Love Letter to Bruce Cockburn [re-post]

[Bruce Cockburn is a Canadian rock musician, perhaps most famous for his songs "If i had a rocket launcher" and "If a Tree Falls". He makes consistantly some of the best political music i have ever heard. He also is a patron of the Friends of the Earth International Network, and on a trip to perform in Amsterdam, i got a chance to meet him. This was my letter of introduction.]


Bruce Cockburn musician/revolutionary

Dear Bruce:

We will meet on Saturday for lunch with a few of the other Friends of
the Earth folx, so i thought i would send this letter as a kind of
introduction. I hope you find it worth your time.

It was twelve summers and a thousand years ago, i was living in Santa
Cruz California, in the shadow of the Silicon Valley, running a small
software company making more money than one person can usefully use.
And then i met them.

They were the radicals, the heretics. People who talked about
“revolution” not as an abstract concept, but as something they were
personally dedicated to. They were active, optimistic and inspiring.
With both vision and dreams, they crafted wonderful rituals and built
intricate community. They had the most playful parties and intense
intimacies. And they had the music, your music.

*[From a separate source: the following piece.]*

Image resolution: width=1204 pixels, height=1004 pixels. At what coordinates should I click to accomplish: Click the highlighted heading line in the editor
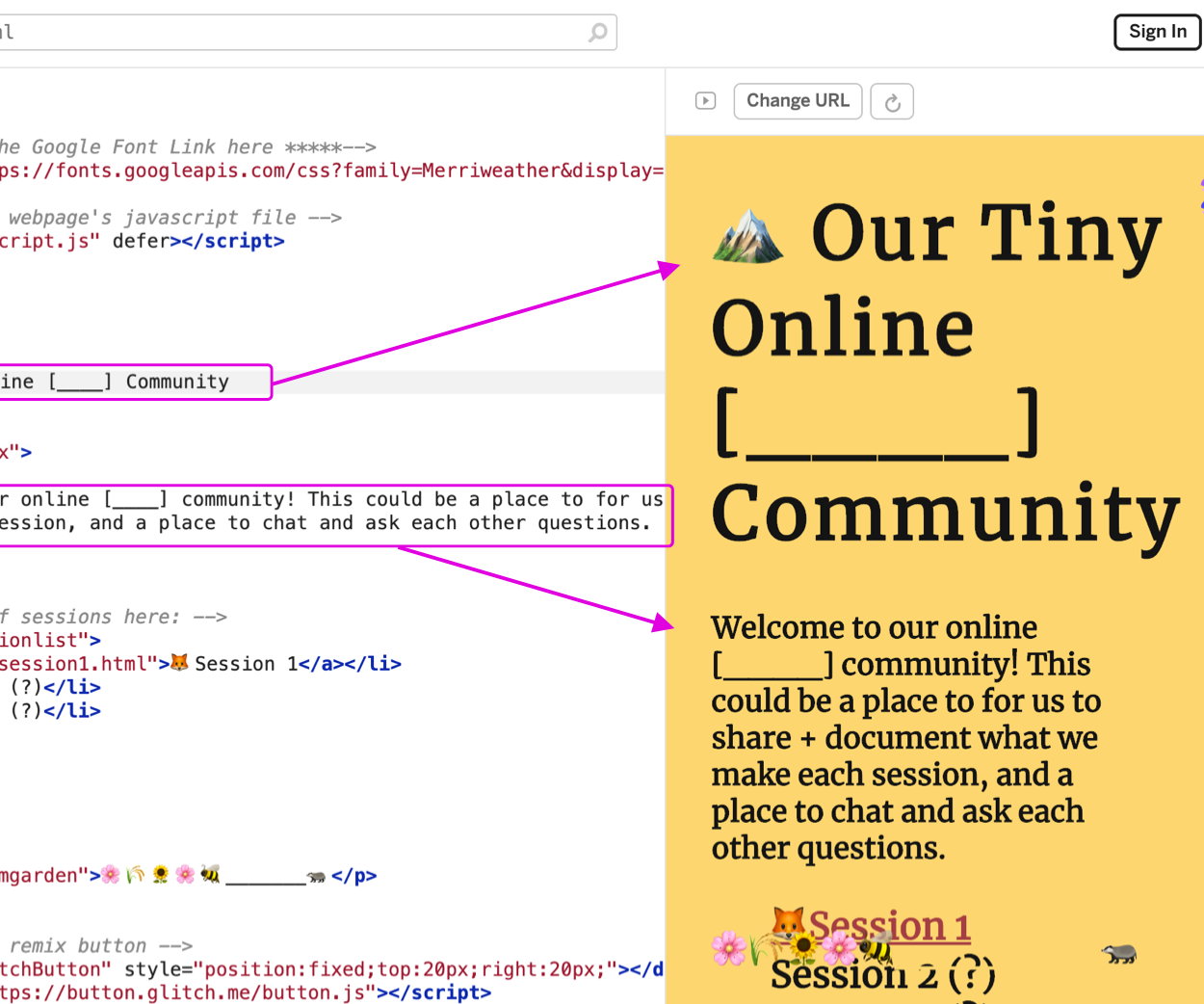click(135, 382)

I became one of them. Within a year my life completely changed. I
sold my part of the company and started working with a collective. I
moved into an eclectic group house and got involved in political
work. I fell in love with a witch. And i started listening to the
lyrics.

We were the lovers in a dangerous time. Friends returned from
support work in Nicaragua and reported that it was, in fact, the best
of what we were. We felt the rage that drove some to rocket
launchers, but knew there was a better way. I remember smiling when
i first read the words to “Democracy” in which you some how managed
to get the phrase “idolatry of ideology” within a couple of lines of
“you don’t really give a flying fuck”. I still cry when i listen to
Santiago Dawn.

I have hitchhiked on sailboats across the Pacific since then,
smuggled monks out of Tibet, danced upon Russian tanks, worked with
windmills and in war zones and been arrested for non-violent actions
in countless cities on three continents. Your music has been there
the whole time, playing on cheap tape decks through long nights of
organizing and partying in Berlin and Bratislava, Sydney and San
Francisco, Kiev and Kathmandu. Inspiring me and the incredible
collection of activists i have been lucky enuf to cross paths with -
keeping us kicking at the darkness, waiting for it to bleed daylight.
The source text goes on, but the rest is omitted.